Quienes voten desde lo individual
elegirán un gobierno que privilegie sus intereses económicos y sociales, sus
hábitos de consumo y su estándar personal sin meditar acerca de la manera en la
que las políticas que se adopten pudieran afectar a aquellos que no cuenten con
una base de sustentación que les permita sostenerse. Quienes tengan la opción
de elegir entre la salud y la educación privadas y cuyos trabajos no dependan
directamente del control estatal seguramente elegirán este camino. Quienes
consideren que sus logros se han dado por fuera del contexto político del país
también, así como quienes piensen que la excelencia es una cuestión permitida
solamente a quienes se lo puedan pagar.
A la sombra de la otra pared se
encuentran quienes piensan que lo comunitario es primordial, quienes piensan
que el acceso a la salud y a la educación debería ser universal, quienes están
dispuestos a perder algunos privilegios si esto será beneficioso para los más
vulnerables.
La diferencia fundamental está
dada por la manera en la que vemos al otro.
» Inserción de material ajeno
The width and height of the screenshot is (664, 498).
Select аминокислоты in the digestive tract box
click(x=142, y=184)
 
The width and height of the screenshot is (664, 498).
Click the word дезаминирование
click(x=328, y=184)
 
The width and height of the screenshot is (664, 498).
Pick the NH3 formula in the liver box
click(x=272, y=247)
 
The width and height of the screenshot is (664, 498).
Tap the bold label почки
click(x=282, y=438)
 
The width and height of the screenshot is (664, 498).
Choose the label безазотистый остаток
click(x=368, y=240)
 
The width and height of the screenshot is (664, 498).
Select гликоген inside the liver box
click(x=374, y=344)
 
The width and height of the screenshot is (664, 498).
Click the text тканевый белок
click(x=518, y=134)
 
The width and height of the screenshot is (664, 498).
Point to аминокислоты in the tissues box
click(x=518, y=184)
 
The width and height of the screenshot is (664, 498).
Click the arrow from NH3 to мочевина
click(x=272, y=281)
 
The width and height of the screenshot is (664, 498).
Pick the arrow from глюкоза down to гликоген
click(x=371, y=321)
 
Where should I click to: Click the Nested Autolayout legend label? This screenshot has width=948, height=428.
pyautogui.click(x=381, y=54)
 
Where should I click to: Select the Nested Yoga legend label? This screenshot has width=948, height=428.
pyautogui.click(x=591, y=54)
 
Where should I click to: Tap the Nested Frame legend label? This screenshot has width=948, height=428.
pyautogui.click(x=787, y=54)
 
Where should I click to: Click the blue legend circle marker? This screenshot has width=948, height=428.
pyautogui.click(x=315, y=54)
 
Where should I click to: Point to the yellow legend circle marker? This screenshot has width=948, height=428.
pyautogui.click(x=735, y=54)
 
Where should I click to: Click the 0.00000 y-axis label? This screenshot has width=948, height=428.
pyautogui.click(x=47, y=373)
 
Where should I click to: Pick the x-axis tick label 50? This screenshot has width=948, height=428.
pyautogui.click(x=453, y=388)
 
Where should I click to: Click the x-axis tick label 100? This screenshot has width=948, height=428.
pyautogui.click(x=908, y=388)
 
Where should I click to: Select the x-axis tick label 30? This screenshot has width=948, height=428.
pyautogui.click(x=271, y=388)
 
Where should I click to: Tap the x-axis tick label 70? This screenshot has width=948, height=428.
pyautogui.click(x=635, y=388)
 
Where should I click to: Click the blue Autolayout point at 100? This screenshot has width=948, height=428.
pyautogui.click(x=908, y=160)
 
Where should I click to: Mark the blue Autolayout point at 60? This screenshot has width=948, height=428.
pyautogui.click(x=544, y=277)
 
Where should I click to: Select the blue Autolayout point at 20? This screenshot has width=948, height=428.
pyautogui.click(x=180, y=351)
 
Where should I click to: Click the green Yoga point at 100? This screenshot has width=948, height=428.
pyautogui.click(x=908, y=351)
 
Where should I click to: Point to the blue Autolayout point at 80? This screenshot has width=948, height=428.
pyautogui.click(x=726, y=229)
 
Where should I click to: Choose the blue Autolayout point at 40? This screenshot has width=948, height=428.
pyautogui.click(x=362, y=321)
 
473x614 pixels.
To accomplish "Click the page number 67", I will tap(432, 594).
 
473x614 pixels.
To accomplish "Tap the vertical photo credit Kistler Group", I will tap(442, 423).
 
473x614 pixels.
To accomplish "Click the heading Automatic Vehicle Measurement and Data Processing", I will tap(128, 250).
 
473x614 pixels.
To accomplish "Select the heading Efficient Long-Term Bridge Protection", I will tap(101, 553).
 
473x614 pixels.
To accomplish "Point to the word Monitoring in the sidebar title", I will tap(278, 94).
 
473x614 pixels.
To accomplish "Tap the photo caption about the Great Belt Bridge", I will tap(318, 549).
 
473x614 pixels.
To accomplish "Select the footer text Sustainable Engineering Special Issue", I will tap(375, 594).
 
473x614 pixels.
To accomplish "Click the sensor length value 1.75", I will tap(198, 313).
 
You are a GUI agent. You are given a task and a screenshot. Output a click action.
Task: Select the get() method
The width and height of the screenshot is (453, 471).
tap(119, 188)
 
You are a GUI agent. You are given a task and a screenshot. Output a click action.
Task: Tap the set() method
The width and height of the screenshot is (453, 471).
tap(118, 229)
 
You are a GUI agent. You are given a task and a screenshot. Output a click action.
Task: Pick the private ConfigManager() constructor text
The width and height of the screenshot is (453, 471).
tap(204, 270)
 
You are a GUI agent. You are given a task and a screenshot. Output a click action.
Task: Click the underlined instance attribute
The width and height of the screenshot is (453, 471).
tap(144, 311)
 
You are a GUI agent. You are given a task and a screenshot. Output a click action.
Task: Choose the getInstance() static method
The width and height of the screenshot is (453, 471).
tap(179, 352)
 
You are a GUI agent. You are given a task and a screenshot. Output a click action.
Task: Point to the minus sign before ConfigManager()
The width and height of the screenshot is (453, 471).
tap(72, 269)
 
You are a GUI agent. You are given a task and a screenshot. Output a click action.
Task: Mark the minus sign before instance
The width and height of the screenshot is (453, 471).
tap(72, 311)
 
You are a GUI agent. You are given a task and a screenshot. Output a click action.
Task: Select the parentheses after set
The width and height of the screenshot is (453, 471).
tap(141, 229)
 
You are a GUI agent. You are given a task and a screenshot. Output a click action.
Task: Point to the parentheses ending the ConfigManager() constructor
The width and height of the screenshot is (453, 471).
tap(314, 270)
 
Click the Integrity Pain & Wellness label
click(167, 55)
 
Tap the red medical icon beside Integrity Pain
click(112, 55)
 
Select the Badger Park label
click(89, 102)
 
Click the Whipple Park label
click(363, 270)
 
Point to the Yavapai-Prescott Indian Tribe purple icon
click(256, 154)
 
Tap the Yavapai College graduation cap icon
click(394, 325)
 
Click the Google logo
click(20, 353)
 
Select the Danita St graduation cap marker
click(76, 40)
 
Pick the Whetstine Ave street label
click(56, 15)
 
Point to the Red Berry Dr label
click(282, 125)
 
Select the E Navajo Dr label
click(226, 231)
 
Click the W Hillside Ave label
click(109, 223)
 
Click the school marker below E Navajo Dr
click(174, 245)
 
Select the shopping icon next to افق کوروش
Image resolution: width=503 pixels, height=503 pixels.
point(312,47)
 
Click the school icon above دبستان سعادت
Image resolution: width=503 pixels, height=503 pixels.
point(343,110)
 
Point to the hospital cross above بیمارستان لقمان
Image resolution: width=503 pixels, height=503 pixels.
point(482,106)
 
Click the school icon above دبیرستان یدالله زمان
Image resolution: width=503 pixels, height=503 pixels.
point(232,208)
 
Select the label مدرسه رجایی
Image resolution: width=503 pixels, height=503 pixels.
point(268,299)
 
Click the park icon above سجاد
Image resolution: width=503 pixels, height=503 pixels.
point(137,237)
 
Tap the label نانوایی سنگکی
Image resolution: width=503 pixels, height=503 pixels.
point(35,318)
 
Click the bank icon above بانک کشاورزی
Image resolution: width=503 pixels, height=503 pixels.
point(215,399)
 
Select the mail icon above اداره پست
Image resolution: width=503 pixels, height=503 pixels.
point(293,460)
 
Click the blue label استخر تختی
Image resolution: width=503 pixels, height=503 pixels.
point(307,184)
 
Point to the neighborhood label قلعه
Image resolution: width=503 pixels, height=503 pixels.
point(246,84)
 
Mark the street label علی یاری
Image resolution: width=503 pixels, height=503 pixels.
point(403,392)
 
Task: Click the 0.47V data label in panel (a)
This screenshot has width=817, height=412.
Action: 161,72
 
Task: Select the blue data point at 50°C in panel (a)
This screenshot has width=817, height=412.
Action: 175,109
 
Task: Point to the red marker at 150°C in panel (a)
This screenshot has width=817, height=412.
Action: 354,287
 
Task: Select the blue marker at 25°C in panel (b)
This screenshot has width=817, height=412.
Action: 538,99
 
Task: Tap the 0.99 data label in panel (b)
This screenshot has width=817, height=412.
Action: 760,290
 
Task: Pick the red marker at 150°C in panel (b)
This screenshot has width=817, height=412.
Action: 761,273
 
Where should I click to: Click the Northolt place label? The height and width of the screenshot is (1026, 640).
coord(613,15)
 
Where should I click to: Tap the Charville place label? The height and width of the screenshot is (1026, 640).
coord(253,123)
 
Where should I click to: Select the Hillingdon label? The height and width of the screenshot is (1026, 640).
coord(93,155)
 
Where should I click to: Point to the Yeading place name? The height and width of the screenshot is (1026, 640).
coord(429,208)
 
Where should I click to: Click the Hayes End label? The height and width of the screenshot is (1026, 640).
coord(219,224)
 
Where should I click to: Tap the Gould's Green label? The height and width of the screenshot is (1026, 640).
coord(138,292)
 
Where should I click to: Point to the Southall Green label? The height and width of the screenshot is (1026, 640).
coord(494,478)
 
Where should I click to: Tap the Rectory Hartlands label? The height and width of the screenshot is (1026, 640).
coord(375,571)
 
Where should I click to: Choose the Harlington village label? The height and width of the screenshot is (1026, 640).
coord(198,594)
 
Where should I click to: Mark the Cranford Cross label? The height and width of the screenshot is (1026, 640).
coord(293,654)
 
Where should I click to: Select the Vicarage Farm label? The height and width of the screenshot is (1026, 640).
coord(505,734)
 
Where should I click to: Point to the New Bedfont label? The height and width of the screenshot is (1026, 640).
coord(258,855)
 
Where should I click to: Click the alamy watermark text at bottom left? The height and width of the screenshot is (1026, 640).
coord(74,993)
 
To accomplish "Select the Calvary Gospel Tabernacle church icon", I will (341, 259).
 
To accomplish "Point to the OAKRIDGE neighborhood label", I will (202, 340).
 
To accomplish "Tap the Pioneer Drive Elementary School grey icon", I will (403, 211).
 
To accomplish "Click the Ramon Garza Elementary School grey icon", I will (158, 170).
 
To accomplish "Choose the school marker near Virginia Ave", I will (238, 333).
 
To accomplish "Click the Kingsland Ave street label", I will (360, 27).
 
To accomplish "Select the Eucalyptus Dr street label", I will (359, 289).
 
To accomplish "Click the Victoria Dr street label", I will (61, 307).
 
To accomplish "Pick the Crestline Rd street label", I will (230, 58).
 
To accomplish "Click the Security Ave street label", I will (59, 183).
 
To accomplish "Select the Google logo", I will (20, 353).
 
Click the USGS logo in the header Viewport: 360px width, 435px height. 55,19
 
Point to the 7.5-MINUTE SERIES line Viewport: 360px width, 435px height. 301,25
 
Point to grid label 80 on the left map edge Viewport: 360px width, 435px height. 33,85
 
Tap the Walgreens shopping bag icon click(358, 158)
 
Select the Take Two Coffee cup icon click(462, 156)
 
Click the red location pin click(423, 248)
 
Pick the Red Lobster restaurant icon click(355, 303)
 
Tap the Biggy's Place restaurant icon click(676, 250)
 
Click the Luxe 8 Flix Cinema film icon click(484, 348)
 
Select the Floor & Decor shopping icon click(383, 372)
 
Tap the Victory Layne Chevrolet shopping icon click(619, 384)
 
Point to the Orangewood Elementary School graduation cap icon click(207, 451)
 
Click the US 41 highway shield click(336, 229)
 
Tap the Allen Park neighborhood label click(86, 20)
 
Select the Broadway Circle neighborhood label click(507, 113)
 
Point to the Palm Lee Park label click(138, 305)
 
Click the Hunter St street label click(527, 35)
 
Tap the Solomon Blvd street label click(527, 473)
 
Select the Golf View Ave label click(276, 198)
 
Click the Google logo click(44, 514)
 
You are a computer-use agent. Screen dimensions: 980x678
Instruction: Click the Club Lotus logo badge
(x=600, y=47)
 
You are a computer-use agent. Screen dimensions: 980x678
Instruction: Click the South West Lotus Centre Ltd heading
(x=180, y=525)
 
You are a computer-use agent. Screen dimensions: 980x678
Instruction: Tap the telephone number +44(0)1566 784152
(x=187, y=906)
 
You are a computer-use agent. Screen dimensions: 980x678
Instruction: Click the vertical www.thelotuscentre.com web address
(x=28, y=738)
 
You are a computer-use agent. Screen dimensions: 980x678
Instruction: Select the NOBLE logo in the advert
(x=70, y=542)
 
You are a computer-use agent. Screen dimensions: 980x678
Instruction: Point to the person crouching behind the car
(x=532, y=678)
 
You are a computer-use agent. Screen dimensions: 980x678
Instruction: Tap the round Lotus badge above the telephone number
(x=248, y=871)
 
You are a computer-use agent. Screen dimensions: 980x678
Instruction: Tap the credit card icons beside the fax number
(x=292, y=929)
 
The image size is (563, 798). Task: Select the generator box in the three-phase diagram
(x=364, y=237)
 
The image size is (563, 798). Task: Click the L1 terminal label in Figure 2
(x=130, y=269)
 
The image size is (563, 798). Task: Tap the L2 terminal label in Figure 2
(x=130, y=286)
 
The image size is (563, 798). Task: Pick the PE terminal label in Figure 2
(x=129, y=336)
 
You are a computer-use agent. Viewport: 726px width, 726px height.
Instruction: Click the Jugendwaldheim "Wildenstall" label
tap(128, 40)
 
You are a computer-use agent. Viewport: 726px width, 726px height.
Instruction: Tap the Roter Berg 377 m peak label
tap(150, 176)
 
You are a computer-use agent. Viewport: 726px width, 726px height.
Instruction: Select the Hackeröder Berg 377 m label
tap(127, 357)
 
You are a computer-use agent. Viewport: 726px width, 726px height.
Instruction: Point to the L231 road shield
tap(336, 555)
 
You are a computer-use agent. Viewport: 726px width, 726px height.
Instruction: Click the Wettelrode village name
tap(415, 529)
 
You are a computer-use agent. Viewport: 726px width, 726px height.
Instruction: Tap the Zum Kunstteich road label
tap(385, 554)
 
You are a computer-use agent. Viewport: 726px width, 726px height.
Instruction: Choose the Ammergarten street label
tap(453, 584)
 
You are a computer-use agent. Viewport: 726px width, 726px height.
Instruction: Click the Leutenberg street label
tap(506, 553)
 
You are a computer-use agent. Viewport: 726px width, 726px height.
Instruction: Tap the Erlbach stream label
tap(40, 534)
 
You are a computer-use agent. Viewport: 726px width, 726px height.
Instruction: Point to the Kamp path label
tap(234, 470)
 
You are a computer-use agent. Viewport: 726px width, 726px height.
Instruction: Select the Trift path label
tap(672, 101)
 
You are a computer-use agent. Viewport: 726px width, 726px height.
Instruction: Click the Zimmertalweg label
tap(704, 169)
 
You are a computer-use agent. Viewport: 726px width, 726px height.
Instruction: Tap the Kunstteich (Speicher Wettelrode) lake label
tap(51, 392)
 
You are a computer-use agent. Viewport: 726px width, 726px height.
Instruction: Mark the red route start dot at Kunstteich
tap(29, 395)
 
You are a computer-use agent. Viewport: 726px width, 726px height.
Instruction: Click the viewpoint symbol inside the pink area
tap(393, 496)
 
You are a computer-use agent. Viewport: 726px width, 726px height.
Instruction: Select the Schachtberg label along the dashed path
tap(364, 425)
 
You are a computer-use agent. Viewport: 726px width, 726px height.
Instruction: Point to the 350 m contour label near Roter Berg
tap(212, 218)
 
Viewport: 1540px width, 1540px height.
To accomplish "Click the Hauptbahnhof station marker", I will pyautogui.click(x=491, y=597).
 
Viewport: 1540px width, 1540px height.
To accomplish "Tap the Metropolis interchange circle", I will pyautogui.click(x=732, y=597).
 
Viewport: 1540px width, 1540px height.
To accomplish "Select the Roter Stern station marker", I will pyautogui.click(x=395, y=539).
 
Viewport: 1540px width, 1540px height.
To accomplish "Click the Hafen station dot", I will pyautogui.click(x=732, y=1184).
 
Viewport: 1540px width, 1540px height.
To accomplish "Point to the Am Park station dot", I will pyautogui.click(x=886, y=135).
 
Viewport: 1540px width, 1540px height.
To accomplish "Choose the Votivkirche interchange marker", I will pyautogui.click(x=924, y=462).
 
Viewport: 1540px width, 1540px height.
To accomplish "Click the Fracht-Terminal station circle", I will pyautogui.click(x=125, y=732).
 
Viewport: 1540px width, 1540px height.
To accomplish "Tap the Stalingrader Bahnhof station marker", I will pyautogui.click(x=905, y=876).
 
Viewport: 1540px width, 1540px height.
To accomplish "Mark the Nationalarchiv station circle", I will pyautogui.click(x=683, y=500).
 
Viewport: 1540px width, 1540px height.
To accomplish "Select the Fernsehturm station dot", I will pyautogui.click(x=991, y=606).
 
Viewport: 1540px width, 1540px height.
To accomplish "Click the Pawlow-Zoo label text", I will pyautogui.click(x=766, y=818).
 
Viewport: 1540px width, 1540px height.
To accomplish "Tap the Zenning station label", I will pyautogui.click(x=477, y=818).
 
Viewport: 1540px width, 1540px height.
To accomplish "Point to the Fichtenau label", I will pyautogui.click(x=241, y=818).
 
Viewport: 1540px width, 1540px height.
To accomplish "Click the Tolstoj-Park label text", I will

Podemos pensar en el otro como un
igual que no ha tenido las mismas oportunidades de crecimiento personal, desde
la educación primaria hasta la Universidad. Podemos pensar en el otro como
sujeto de solidaridad y no como receptor de caridad. Cuando damos una tapita de
plástico para ayudar a un Hospital como el Garrahan, desfinanciado por el
Gobierno de la Ciudad de Buenos Aires estamos legitimando esa actitud de
abandono por parte de quien debería sostener el sistema de salud, pero no
solamente eso. Cuando nos quedamos en dar la tapita en realidad estamos dando
el último residuo de nuestro consumo, la tapa de un envase que no se volverá a
utilizar. Sin dudas que ese gesto ayuda, pero muchas veces se queda corto. Entre
las tapitas y el barro hay un trecho importante, y nadie tiene la obligación de
ensuciarse si no quiere. Pero nadie tiene el derecho de atacar a quienes lo
hacen por su identificación partidaria. Queda en cada uno plantearse qué
responsabilidad tiene para con su comunidad, y si decide o no asumirla. Pero
esa es una cuestión para comentar en otro momento.
Nadie está obligado a interesarse
por el otro en cuanto ser humano sujeto de derechos. Simplemente hay que
hacerse cargo de las posturas que asumimos.